Parametric pulse amplification by acoustic quasimodes in electron-positron plasma.

In a recent paper, M. R. Edwards, N. J. Fisch, and J. M. Mikhailova [Phys. Rev. Lett. 116, 015004 (2016)PRLTAO0031-900710.1103/PhysRevLett.116.015004] reported that in electron-positron plasma stimulated Brillouin scattering is drastically enhanced, while stimulated Raman scattering is completely absent. However, when theory was compared to particle-in-cell (PIC) simulations, a discrepancy by at least a factor four appeared. Authors correctly argued that the disparity might be due to the fluid approximation of the low-frequency mode. They noted that a more precise analytic description of the acoustic resonance requires a kinetic approach, which was beyond the scope of the mentioned paper. Here we deliver the so-far-missing kinetic calculation. It shows quite good agreement with the PIC simulations presented in the above-mentioned paper by Edwards et al. The principal result of enhancement of Brillouin scattering and absence of Raman scattering remains valid.

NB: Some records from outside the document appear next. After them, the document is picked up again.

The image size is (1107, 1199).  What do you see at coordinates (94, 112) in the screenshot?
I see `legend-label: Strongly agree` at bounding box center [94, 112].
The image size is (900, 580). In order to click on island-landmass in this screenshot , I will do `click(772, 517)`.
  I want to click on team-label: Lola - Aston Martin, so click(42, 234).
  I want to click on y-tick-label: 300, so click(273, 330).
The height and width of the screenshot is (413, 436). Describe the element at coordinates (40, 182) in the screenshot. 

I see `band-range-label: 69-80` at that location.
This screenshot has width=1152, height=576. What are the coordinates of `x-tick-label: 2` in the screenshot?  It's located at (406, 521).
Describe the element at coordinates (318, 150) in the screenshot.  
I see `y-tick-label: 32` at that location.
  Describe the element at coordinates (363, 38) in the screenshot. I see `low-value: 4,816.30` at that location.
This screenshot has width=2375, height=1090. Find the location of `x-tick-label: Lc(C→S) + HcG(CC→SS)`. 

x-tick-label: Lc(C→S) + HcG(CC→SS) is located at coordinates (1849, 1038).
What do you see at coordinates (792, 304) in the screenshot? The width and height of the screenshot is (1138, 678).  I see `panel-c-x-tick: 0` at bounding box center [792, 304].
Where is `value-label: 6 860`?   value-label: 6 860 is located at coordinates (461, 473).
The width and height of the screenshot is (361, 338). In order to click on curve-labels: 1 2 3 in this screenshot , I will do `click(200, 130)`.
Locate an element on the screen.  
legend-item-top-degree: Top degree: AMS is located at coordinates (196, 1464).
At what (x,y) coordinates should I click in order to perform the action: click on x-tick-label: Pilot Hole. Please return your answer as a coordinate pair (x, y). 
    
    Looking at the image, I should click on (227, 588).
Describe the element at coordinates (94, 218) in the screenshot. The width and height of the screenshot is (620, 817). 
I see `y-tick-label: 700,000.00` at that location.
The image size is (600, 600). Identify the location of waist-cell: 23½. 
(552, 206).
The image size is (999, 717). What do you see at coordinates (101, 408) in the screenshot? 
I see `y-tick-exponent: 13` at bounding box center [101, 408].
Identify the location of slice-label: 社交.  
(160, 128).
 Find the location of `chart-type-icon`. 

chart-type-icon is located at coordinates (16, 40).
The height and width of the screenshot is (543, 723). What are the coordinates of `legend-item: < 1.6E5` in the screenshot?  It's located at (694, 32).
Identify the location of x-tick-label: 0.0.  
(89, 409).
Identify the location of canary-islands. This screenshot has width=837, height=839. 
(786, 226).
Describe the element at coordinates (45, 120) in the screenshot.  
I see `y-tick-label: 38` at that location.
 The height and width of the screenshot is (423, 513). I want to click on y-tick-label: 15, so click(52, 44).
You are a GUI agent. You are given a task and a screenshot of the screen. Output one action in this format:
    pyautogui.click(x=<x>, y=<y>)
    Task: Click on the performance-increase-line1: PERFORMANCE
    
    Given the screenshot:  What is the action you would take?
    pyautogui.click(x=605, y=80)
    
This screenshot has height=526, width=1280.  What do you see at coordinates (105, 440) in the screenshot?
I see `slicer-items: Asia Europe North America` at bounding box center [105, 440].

The Brillouin enhancement factors depend on electron temperature and background particle density. These dependencies as well as the transition to the well-known behavior of electron-ion plasma are discussed. It is also shown that pulse amplification in electron-positron plasma crosses over to the strong-coupling regime when the pump amplitude becomes large. Then, the fluid approximation becomes acceptable again.